15114/09GAZETTE & HERALD: GENERATIONS of farmers have used the livestock market in Chippenham. But in two weeks time the historic livestock market is to close to make way for the new Wiltshire and Swindon Record Office.
And farmers and their stock face a 25-mile journey on the M4 to the nearest cattle market.
Ted Greenaway, 78, who travels from Cirencester, said: "It's a disaster for the people and farmers around Chippenham.
"I've come here every week since I was a young lad so it will be sad when it closes down.
"They tell us not to travel these cattle about then they add 25 miles down the motorway.
"The further the cattle travel the worse it is for them."
Mr Greenaway added: "The council has got no sympathy with farming these days."
The fate of the livestock market has been in the balance for more than two years since North Wiltshire District Council, which owns the site, decided to re-think its future.
Planning permission for the Wiltshire and Swindon Record Office was granted at the beginning of the month and the county council wants to begin work on the site in March.
Market operators Premier Livestock Auctions will move the market to a site at Cribbs Causeway, near Bristol after hopes of finding a new location in north Wiltshire came to nothing.
Retired farmer, Tony Dash, 67, has travelled from Wootton Bassett to Chippenham for the auction almost every week for 60 years.
He said he will travel to the new market in Bristol, but only because he has to.
"It will be more than double the expense because it's all the way down the motorway," he said.
Mr Dash, whose father and grandfather used Chippenham's cattle market added: "They shouldn't close it."
Sixty-five year old Bill Matthews' father and grandfather also bartered at the site.
Mr Matthews, from Brinkworth is retired but still owns a few cattle and visits the market once a week.
"It's not me I'm worried about; it's the future generations," he said.
He will not travel to the Bristol market because it is too far.
"I won't be going to cattle markets in the foreseeable future unless they build another one nearby."
Market director, Peter Kingwill doesn't think the move will have a huge impact on the farming industry and thinks there are ways around travelling the extra miles.
"Our big issue is persuading people to come down the motorway," he said.
"A lot of people will choose not to travel with a trailer, but there are one or two routes that are not motorway routes or they can use hauliers.
"We will be assisting people in sending their stock down with a haulier then they will begin to make contacts with them.
"It's just changing that pattern of marketing. I did recognise it would be difficult for the locals. They have to get used to the new era.
"It won't be easy for everybody but we want people to talk to us and the hauliers and find a way. We'll be there to help them."

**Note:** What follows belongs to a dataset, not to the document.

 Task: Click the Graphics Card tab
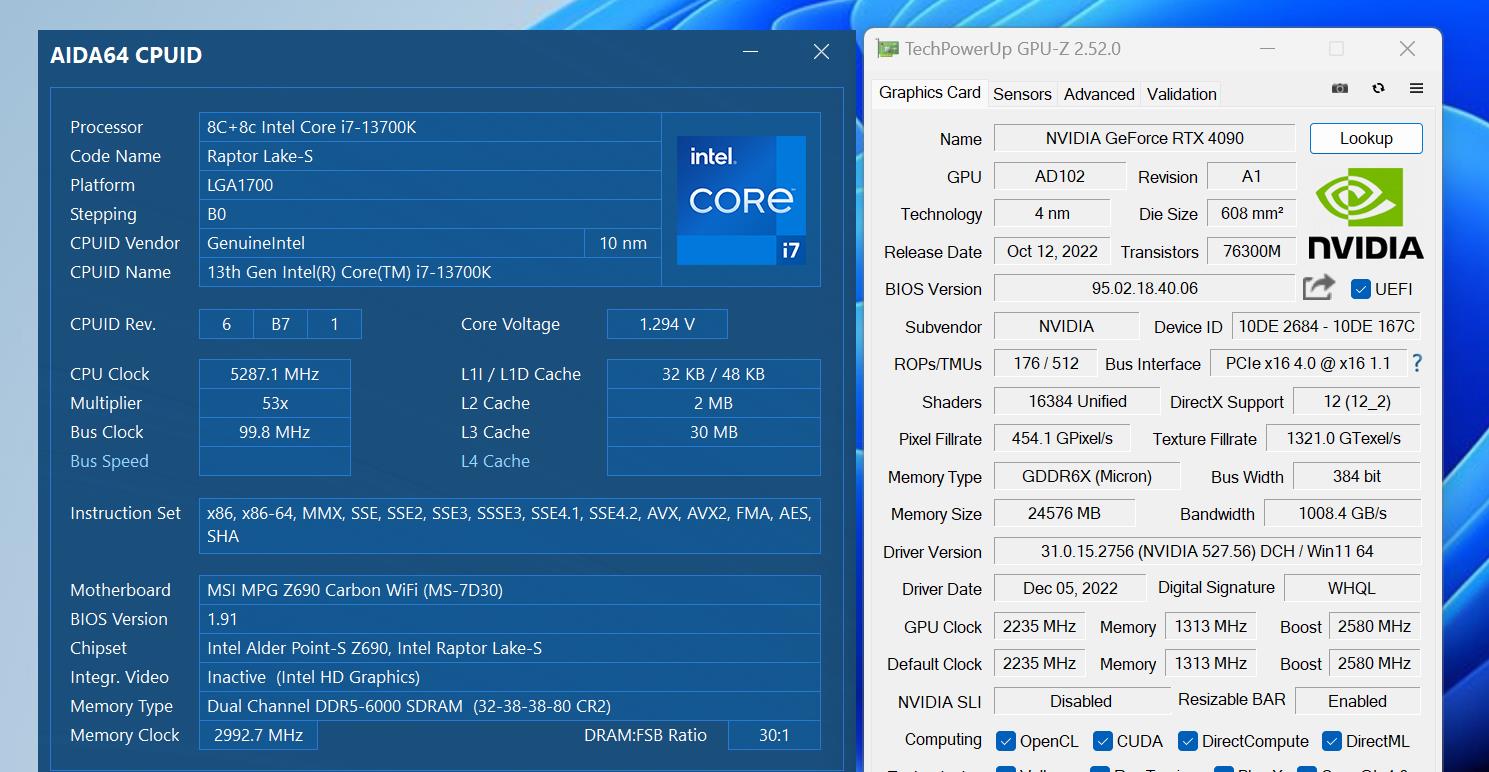pyautogui.click(x=928, y=92)
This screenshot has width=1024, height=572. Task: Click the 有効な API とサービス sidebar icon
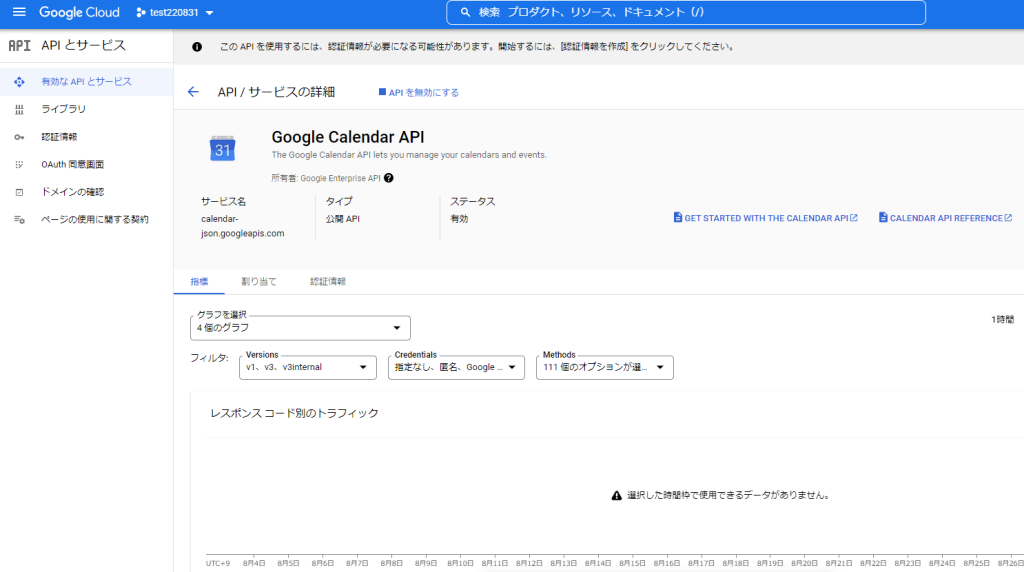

Toby Sturgis, a member of the working group, said how angry he is about the closure of Chippenham's cattle market.
"It's going to be very damaging to the countryside," he said. "People aren't going to have livestock if they've got nowhere to sell it. Once again the Liberal Democrats have ignored the countryside."
He added: "Having had the working group which proves there was a need for the cattle market, the fact the district council did nothing and denied members the chance of even debating it. I'm very angry."